» **DATA TO USE**:
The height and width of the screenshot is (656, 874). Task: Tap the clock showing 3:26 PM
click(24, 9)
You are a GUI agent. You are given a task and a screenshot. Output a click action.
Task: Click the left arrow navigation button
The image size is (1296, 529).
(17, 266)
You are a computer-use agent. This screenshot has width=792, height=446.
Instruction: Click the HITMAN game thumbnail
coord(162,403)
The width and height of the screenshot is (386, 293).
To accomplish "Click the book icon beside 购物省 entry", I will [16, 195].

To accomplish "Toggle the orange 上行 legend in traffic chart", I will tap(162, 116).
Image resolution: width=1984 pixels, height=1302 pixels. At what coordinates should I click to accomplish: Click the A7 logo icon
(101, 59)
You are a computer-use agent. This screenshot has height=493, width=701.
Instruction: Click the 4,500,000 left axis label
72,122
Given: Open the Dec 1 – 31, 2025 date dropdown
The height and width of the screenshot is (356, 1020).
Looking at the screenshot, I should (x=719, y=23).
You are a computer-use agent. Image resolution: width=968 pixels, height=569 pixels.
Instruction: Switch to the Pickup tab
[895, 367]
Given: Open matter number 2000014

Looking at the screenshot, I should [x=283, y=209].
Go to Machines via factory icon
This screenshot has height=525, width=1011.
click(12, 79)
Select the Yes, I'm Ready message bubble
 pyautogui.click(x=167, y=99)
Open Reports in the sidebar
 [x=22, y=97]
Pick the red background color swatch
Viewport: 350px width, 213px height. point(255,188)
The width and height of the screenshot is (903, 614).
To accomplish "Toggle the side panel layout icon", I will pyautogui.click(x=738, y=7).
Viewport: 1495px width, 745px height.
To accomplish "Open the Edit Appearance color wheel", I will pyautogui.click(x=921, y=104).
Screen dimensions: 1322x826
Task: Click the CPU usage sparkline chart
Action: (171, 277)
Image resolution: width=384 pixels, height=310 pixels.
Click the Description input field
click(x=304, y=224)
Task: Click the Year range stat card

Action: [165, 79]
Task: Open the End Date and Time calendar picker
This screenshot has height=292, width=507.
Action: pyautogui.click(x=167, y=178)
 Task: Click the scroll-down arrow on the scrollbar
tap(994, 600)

» **GOAL**: Reproduce all the items above, changing every "Instruction" to "Goal" and leaving everything else as it is.

» **PROBLEM SOLUTION**:
The height and width of the screenshot is (656, 874). Task: Tap the clock showing 3:26 PM
click(24, 9)
You are a GUI agent. You are given a task and a screenshot. Output a click action.
Task: Click the left arrow navigation button
The image size is (1296, 529).
(17, 266)
You are a computer-use agent. This screenshot has width=792, height=446.
Goal: Click the HITMAN game thumbnail
coord(162,403)
The width and height of the screenshot is (386, 293).
To accomplish "Click the book icon beside 购物省 entry", I will [16, 195].

To accomplish "Toggle the orange 上行 legend in traffic chart", I will tap(162, 116).
Image resolution: width=1984 pixels, height=1302 pixels. At what coordinates should I click to accomplish: Click the A7 logo icon
(101, 59)
You are a computer-use agent. This screenshot has height=493, width=701.
Goal: Click the 4,500,000 left axis label
72,122
Given: Open the Dec 1 – 31, 2025 date dropdown
The height and width of the screenshot is (356, 1020).
Looking at the screenshot, I should (x=719, y=23).
You are a computer-use agent. Image resolution: width=968 pixels, height=569 pixels.
Goal: Switch to the Pickup tab
[895, 367]
Given: Open matter number 2000014

Looking at the screenshot, I should [x=283, y=209].
Go to Machines via factory icon
This screenshot has height=525, width=1011.
click(12, 79)
Select the Yes, I'm Ready message bubble
 pyautogui.click(x=167, y=99)
Open Reports in the sidebar
 [x=22, y=97]
Pick the red background color swatch
Viewport: 350px width, 213px height. point(255,188)
The width and height of the screenshot is (903, 614).
To accomplish "Toggle the side panel layout icon", I will pyautogui.click(x=738, y=7).
Viewport: 1495px width, 745px height.
To accomplish "Open the Edit Appearance color wheel", I will pyautogui.click(x=921, y=104).
Screen dimensions: 1322x826
Task: Click the CPU usage sparkline chart
Action: (171, 277)
Image resolution: width=384 pixels, height=310 pixels.
Click the Description input field
click(x=304, y=224)
Task: Click the Year range stat card

Action: [165, 79]
Task: Open the End Date and Time calendar picker
This screenshot has height=292, width=507.
Action: pyautogui.click(x=167, y=178)
 Task: Click the scroll-down arrow on the scrollbar
tap(994, 600)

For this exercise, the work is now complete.